Cette étude comporte plusieurs limites. Malgré la taille importante de l’échantillon, une grande variabilité a été observée dans les pourcentages obtenus chez certains groupes. Il n’a pas été possible de déterminer la répartition de l’attirance envers certaines identités de genre particulières, notamment chez les jeunes bispirituels.

Le questionnaire ne précisait pas si l’attirance sexuelle envers les hommes et envers les femmes était fondée sur le genre ou sur le sexe. Aux fins de notre étude, nous avons supposé que l’attirance était fondée sur le genre plutôt que sur le sexe, ce qui n’est peut-être pas le cas pour tous les répondants.

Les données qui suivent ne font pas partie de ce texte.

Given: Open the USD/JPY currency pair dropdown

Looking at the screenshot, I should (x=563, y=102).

Les identités non cisgenres et les orientations non hétérosexuelles sont souvent porteuses de stigmates, qui varient en fonction du contexte sociétal et culturelNote de bas de page 24Note de bas de page 42. Ces stigmates peuvent entraîner un biais de désirabilité sociale lors de la déclaration, de sorte que les pourcentages de personnes déclarant une identité non cisgenre et une attirance sexuelle non exclusive envers le genre opposé pourraient être sous‑estimés. Ces biais sont susceptibles de s’atténuer au fil du temps, grâce à la reconnaissance, à la visibilité et à l’acceptation de la diversité de genre et sexuelleNote de bas de page 42.

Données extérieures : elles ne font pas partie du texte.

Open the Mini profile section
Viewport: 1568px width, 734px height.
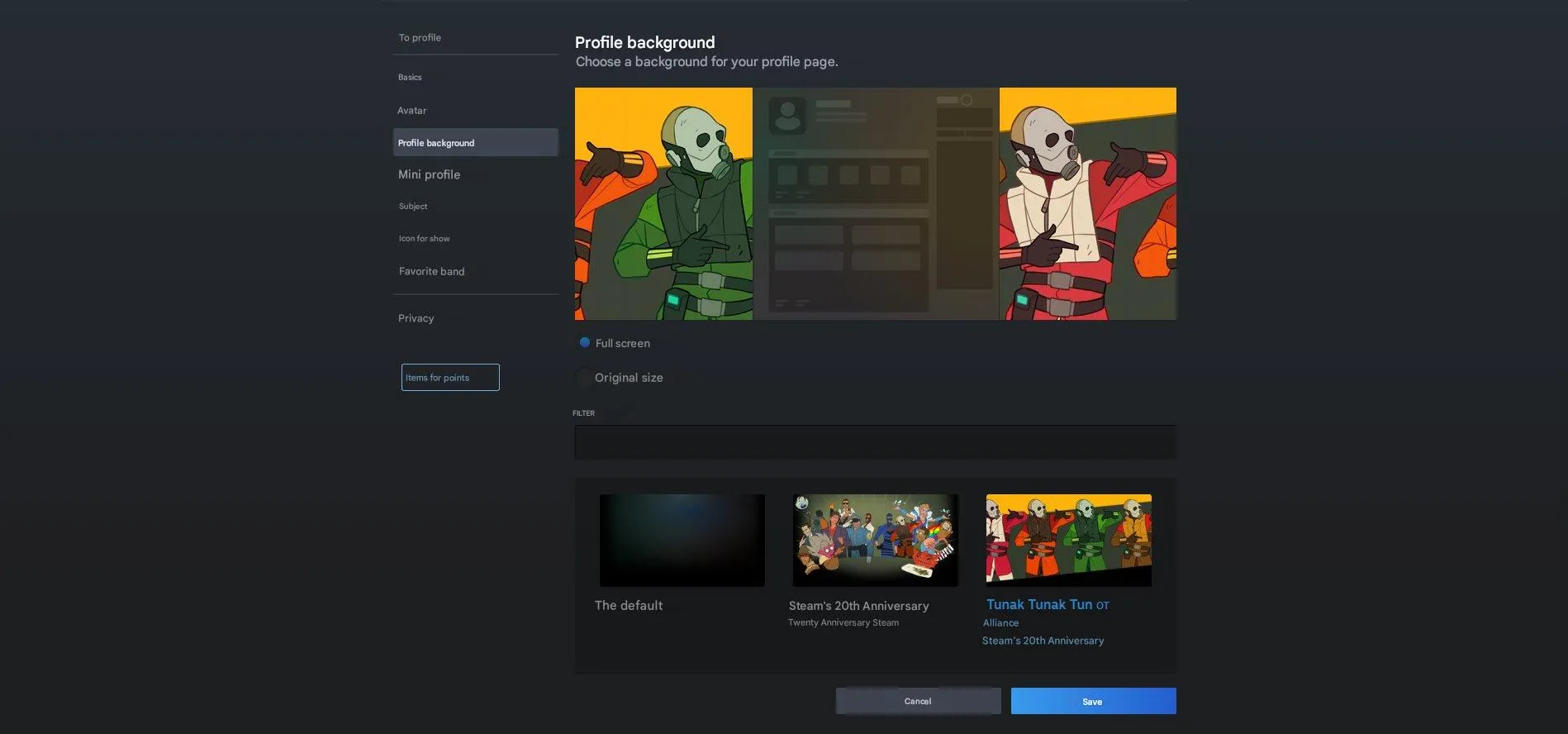coord(429,174)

Enfin, cette étude se limitait à l’analyse de l’attirance sexuelle en tant que dimension de l’orientation sexuelle. Bien qu’il puisse sembler plus approprié de mesurer la dimension de l’attirance sexuelle chez les jeunes plutôt que les dimensions de l’identité sexuelle ou du comportement sexuel, l’attirance sexuelle ne concorde pas toujours avec les autres dimensions et peut entraîner des répercussions différentes sur la santéNote de bas de page 23Note de bas de page 24. Idéalement, la surveillance devrait englober les trois dimensions afin de surveiller les inégalités, de faciliter les recherches et de cibler les groupes ayant des besoins en santé publique.

Conclusion

Compte tenu des données autodéclarées, 0,2 % des jeunes Canadiens de 12 à 17 ans s’identifient comme non binaires et 0,2 % comme transgenres. Parmi les jeunes Canadiens de 15 à 17 ans s’identifiant de genre masculin, féminin ou non binaire, 79,0 % déclaraient avoir une attirance exclusive envers des personnes du genre opposé et 21,0 % avoir une attirance non exclusive envers des personnes du genre opposé. Des recherches antérieures ont révélé que ce dernier groupe se heurte à d’importantes iniquités sanitaires et sociales, tout comme d’autres minorités dont il est question dans notre étude. Les activités de surveillance et de recherche constituent une étape nécessaire en vue de réduire les iniquités. Les équipes de recherche devraient envisager de procéder à un suréchantillonnage ou d’adopter d’autres approches pour s’assurer d’obtenir des estimations fiables en ce qui concerne les jeunes non binaires et transgenres qui ont une attirance envers des personnes du même genre.

Conflits d’intérêts

Les auteurs déclarent n’avoir aucun conflit d’intérêts.

Contributions des auteurs et avis

Conception; rédaction, relecture et révision : CW, GB, SLW, CS, BJ, MTB et KCR. Méthodologie : CW et GB. Analyse officielle et rédaction de la première version du manuscrit : CW.

Le contenu de l’article et les points de vue qui y sont exprimés n’engagent que les auteurs; ils ne correspondent pas nécessairement à ceux du gouvernement du Canada.